# Why can't I feel love or passion anymore?



## Hope27 (Dec 28, 2011)

I've had OCD since the age of 11 and I had a depression from the age of 16 to early 19 and I'm now almost 20. I don't feel depressed anymore, but I don't really feel any emotions like I used to. This started a month before I graduated from highschool, I remember the exact day. I was sitting in a bus at 7 ish at night during the week coming back from the mall, I looked out the window and suddenly I just got the worse feeling I've ever experienced in my life, I just went numb. The feeling lasted about 2 weeks.
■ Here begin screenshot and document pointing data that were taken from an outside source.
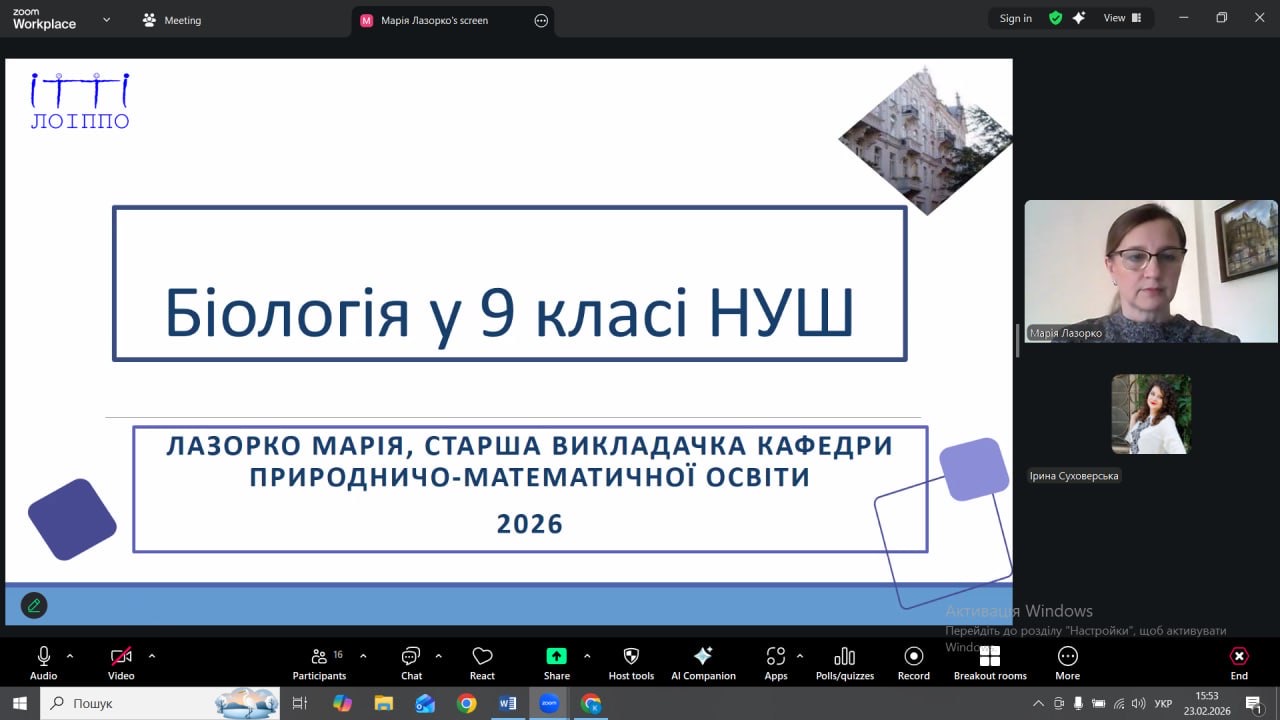Expand the audio options arrow
1280x720 pixels.
click(x=70, y=656)

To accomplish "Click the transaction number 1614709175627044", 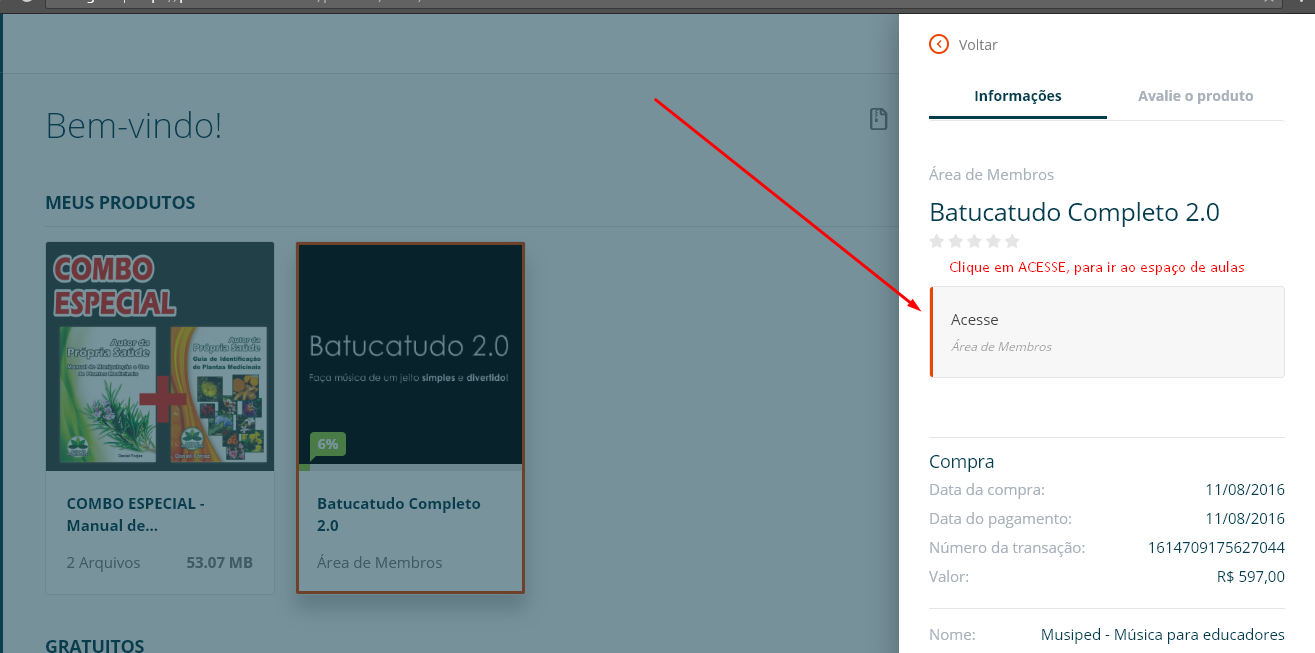I will pos(1216,547).
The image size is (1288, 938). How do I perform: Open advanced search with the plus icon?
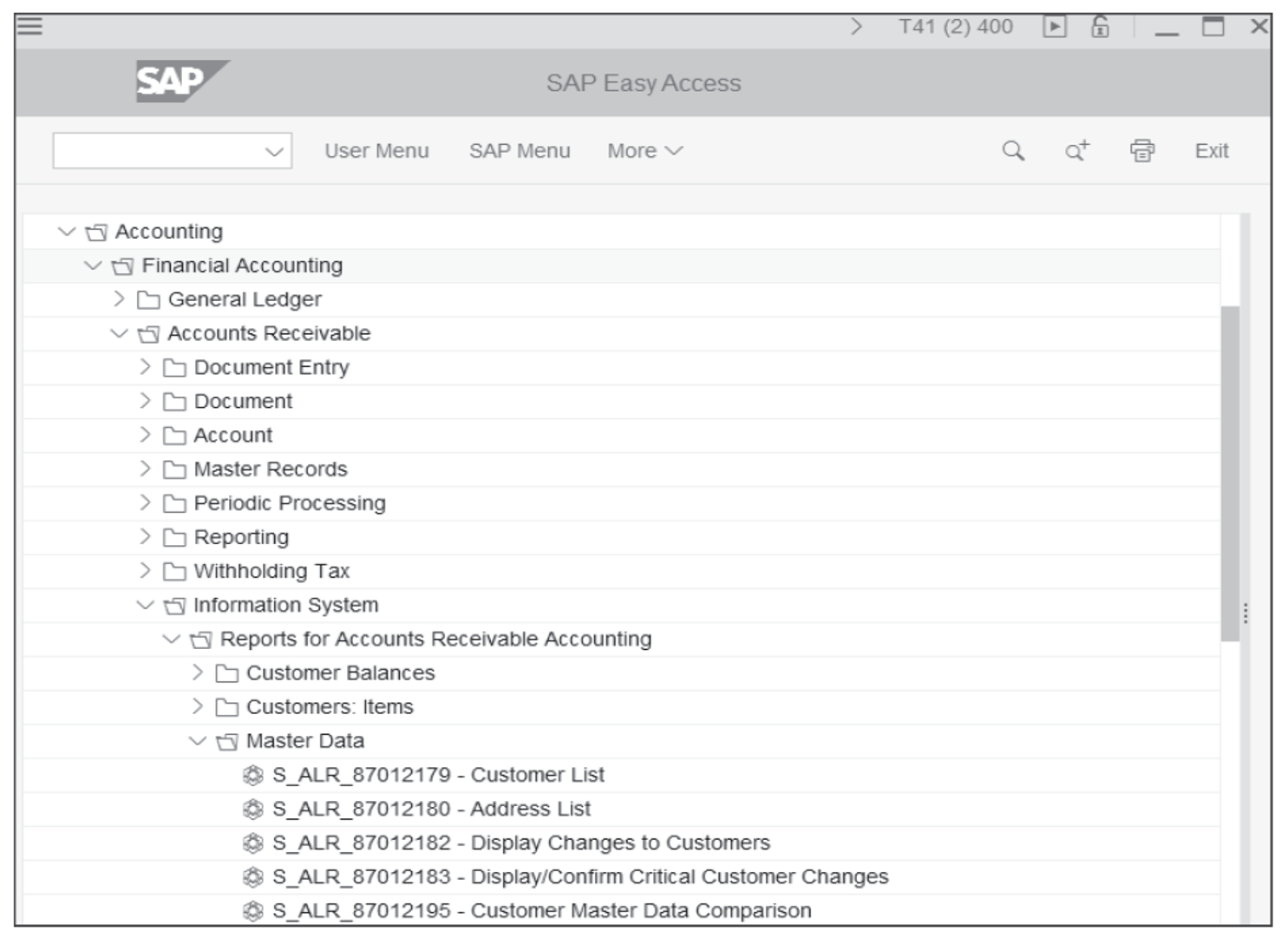pos(1076,150)

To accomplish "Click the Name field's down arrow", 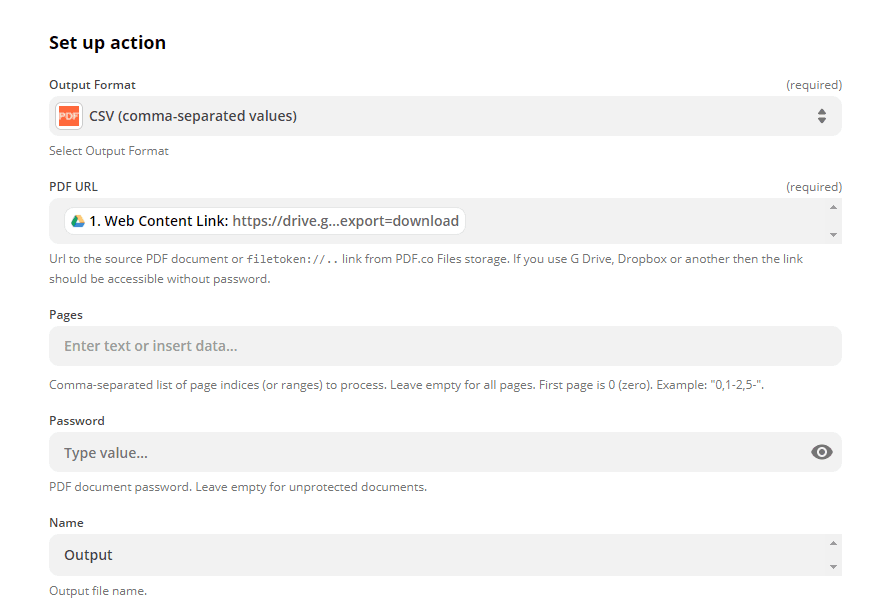I will tap(833, 567).
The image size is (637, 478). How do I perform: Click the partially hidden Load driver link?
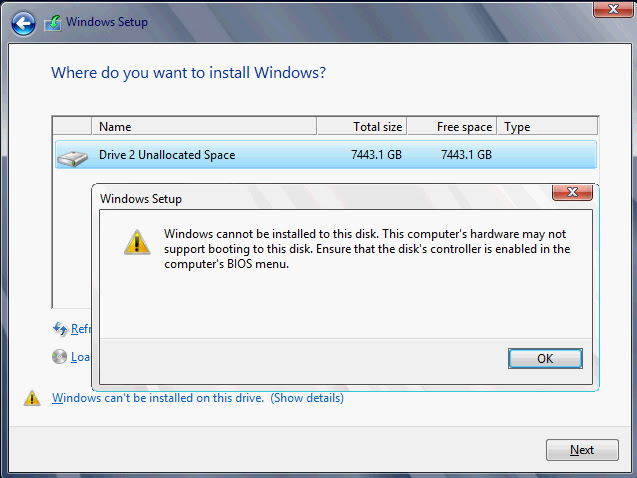point(80,357)
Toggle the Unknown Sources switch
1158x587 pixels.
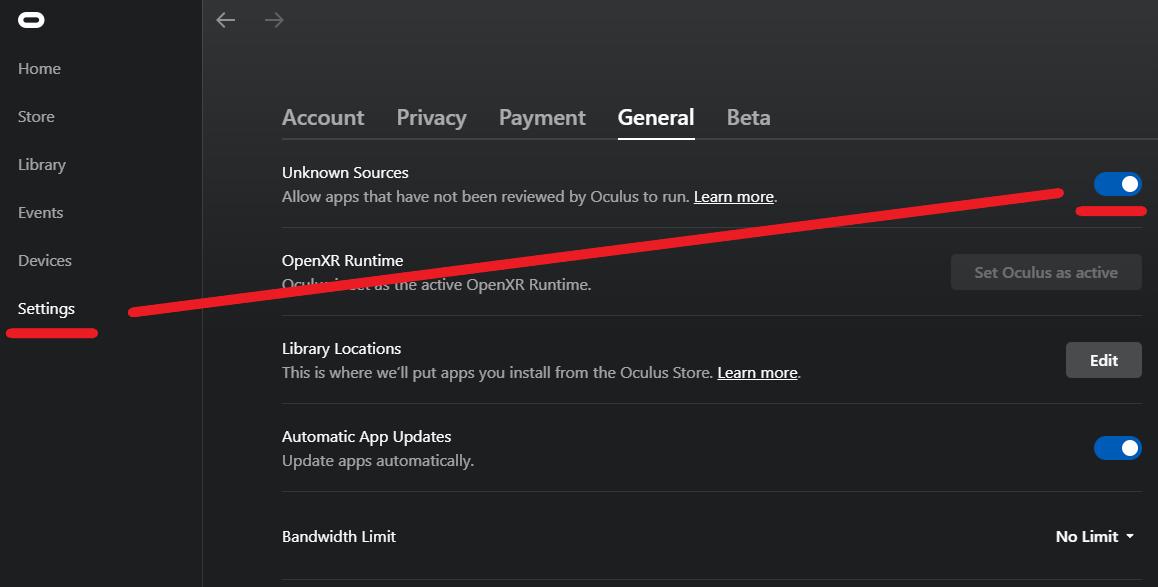coord(1117,184)
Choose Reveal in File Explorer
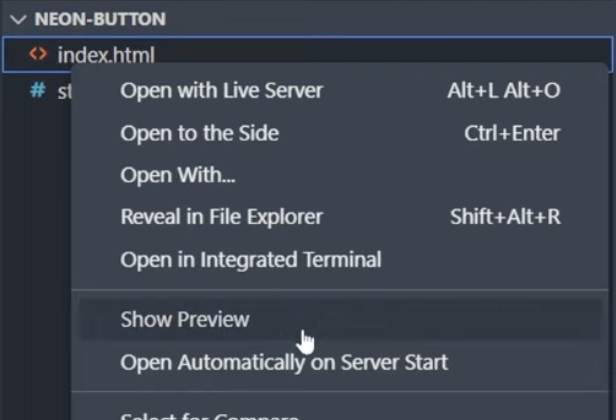This screenshot has height=420, width=616. tap(221, 217)
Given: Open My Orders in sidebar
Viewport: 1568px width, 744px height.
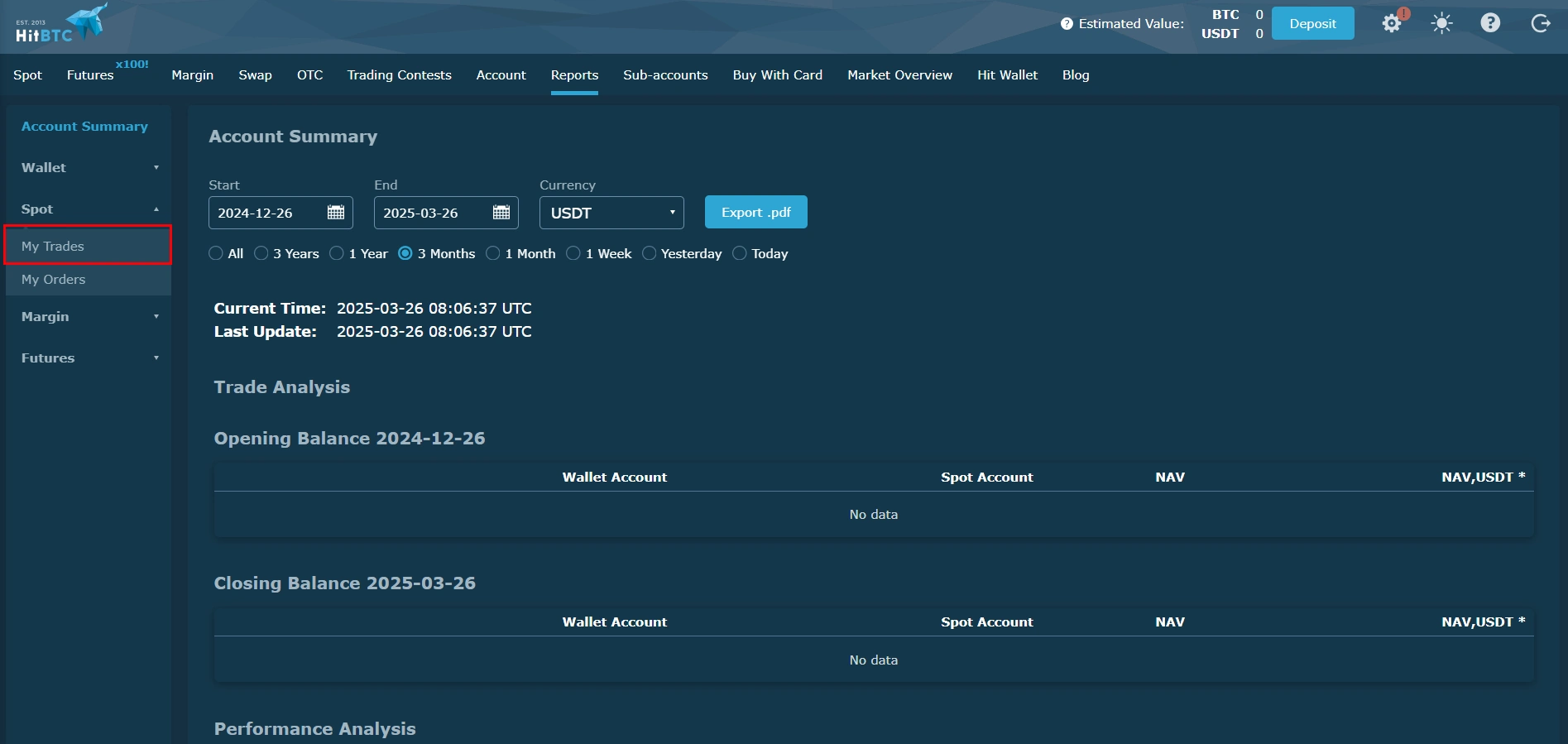Looking at the screenshot, I should click(54, 280).
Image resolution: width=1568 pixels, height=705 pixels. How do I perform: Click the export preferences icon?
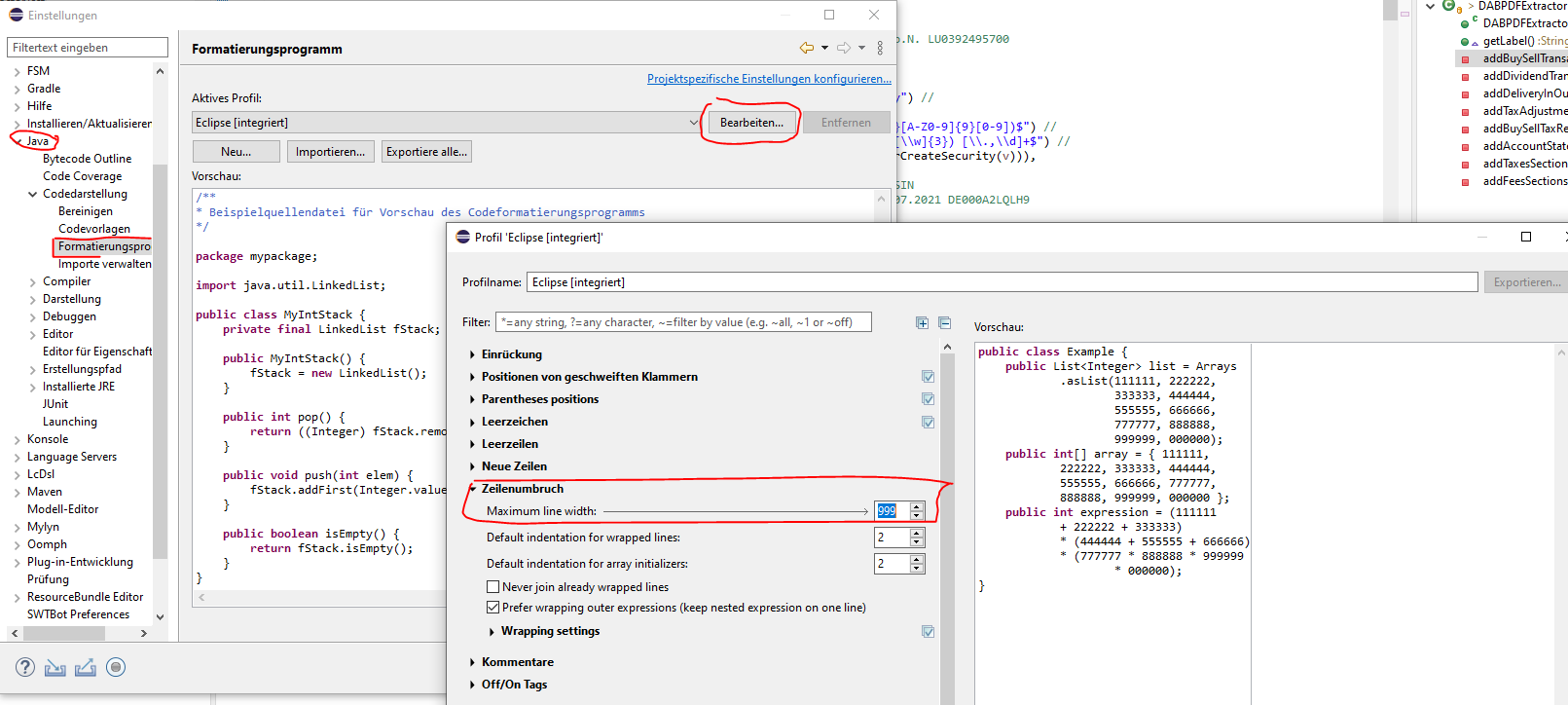[x=86, y=667]
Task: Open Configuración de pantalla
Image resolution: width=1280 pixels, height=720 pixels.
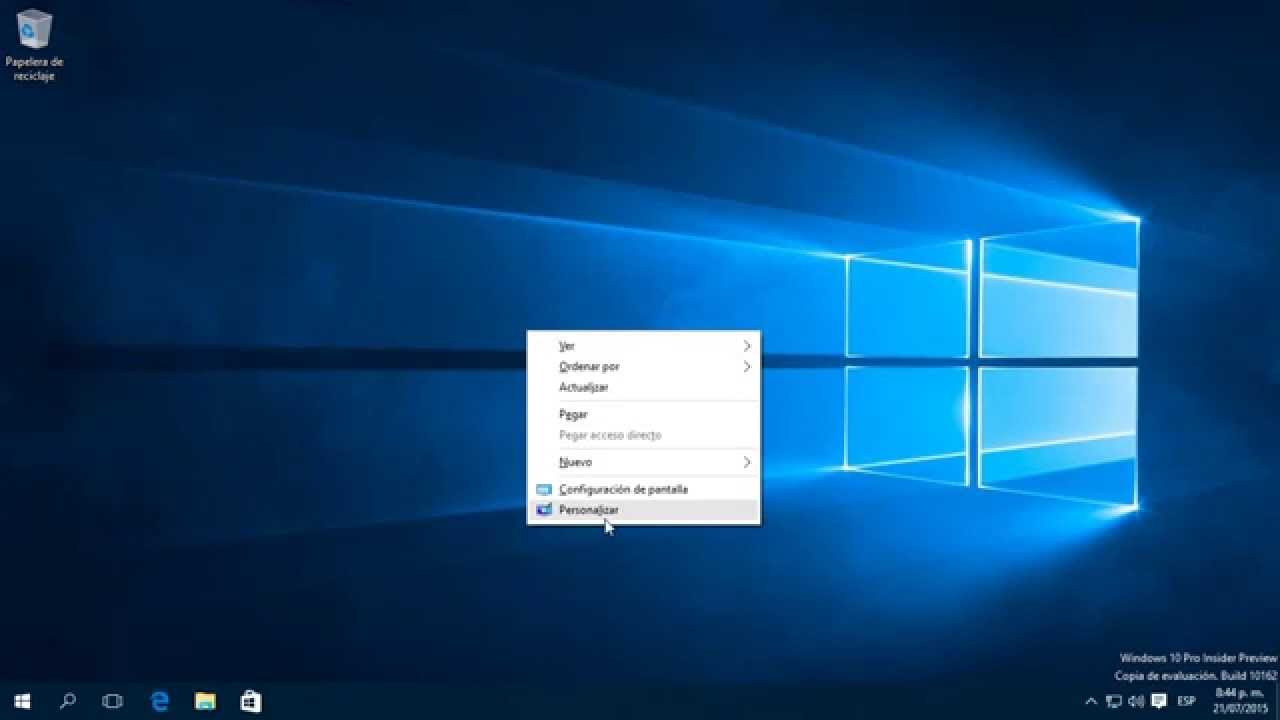Action: point(623,489)
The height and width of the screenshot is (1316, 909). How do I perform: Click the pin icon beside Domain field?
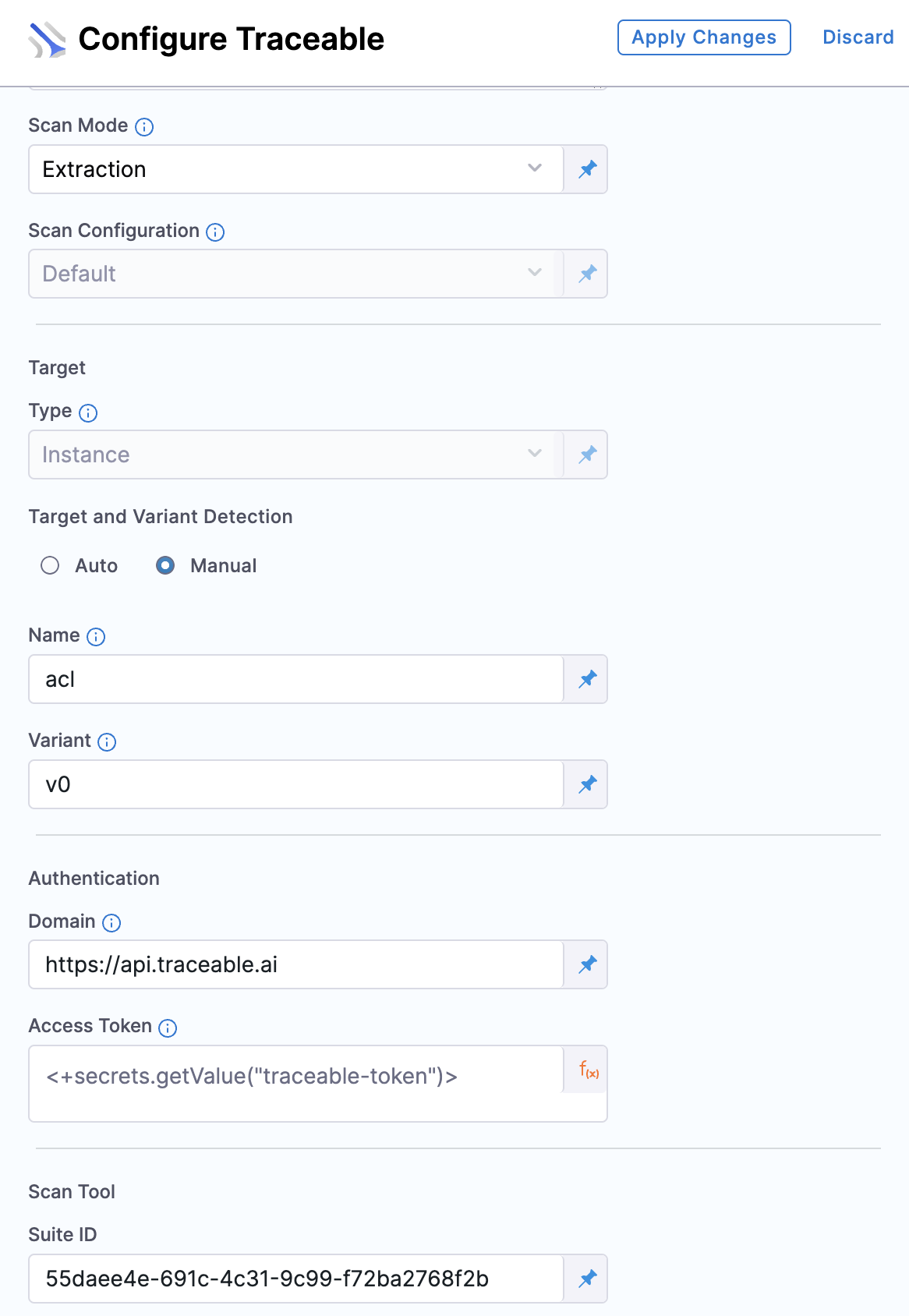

This was unsual because I had been depressed for almost 2 years by then, so randomly not feeling anything at all was scary.

After that feeling of numbness went away, I started to feel a little better, and my depression was on and off from then on, but my strong emotions never came back. That feeling of numbness also accured a second time over the summer and also lasted about 2 weeks.

I haven't been able to attach to anyone now or feel any love or passion and I remember that thought scared me a lot, espacially when I'd look back at how amazing my life used to be and at how I used to be and thinking that I'm never going to be the same again. But now I've gotten used to it. I'm thankful that I'm not feeling sad or depressed anymore though, but I wish I could feel love and passion again, or anything.


----------



## Silent Hell (Sep 17, 2010)

I think long term untreated (or poorly treated) depression often turns into apathy or numbness when your brain gets too tired to even process it all anymore. I've been depressed for about 14 years since my early teen years and although my depression returns sometimes mostly I just don't care about anything at all. 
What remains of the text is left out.